Norway is roughly 150,000 sq miles, which makes it slightly larger than Germany at 140,000 sq miles. ;)

Germany has more inhabitable land for sure, but the Norwegians have plenty of land for their relatively small population, just like the Swedes.
 
I have, unironically, seen a clear correlation between standard of living and GDP per capita. It’s no standalone measure but it’s pretty decent for a lot. But it also won’t tell you a lot. I’m sure it’s gnarly but I would love to see Burundi. I have a strong suspicion they aren’t anywhere near as poor as the numbers say.

Burundi, Iceland, and Cuba hold some secrets. Mexico showed me how poor $11,000 per capita can be, and Nicaragua showed me how rich $2,300 can be. But the differences are still undeniable and Mexico is overall a lot richer.

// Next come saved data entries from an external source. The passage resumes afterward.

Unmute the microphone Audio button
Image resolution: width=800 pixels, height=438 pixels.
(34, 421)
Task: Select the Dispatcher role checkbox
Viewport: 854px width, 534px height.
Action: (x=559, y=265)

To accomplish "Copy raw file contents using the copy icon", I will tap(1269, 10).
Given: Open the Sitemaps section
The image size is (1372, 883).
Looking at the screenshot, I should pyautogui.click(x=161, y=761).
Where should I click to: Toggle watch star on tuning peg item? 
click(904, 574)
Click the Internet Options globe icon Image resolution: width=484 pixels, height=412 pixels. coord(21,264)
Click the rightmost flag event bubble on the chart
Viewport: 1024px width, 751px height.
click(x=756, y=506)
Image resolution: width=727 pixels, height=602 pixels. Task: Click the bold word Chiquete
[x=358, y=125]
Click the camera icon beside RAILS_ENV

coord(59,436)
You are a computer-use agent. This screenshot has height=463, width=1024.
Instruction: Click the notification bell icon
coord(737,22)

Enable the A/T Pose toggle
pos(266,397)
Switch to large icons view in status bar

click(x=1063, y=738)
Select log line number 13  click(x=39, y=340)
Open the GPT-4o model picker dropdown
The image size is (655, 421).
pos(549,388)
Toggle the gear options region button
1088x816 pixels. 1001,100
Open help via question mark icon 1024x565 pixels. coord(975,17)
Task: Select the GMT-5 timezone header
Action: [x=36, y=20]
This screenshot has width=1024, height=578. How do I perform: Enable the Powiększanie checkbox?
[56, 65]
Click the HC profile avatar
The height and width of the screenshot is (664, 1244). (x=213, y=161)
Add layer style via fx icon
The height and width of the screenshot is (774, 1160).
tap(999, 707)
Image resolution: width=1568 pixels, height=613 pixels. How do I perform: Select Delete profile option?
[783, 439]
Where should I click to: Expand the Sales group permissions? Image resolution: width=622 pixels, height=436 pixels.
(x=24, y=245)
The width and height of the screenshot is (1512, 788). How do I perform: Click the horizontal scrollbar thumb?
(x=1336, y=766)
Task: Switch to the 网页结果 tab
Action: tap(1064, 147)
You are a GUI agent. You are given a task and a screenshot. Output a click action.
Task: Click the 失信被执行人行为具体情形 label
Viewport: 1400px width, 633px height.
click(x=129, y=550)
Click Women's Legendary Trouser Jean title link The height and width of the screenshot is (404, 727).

Going to the Netherlands when per capita GDP was way down, in 2012, vs way up by 2015, showed me just how real that measure was in capturing that everyone straight up in Holland felt poor and struggling one year, and then rich af another. Never had I seen a population glow with health as the Dutch of North and South Holland in 2015 (not the rest of the country).
 
Norway is roughly 150,000 sq miles, which makes it slightly larger than Germany at 140,000 sq miles. ;)

Germany has more inhabitable land for sure, but the Norwegians have plenty of land for their relatively small population, just like the Swedes.
I was wrong and cannot figure out why I got it so wrong. :( Thanks.

The link below says ~125,000. In any case compared to the US it is pretty tiny.

 
Can you convert to USD?

Swedens not really a massive immigration destination and probably has a regulated market. Your population has barely gone up 10% last 20 years.

Crank that up to 2-3% per annum or 300k per year keep it up for say 20 years and see how it works out. Thow in very cheap interest rates for 15 years and tax incentives to invest in property.

That's basically Australia, NZ, Canada, USA.


9/10 are in those 4 countries.
Probably best way is to look at this:
https://data.oecd.org/conversion/purchasing-power-parities-ppp.htm

According to OCED a $ should be worth around 9 sek +- 0.5 the last 22 years, obviously the norminal value is much more extreme, but that is why I would avoid looking at it.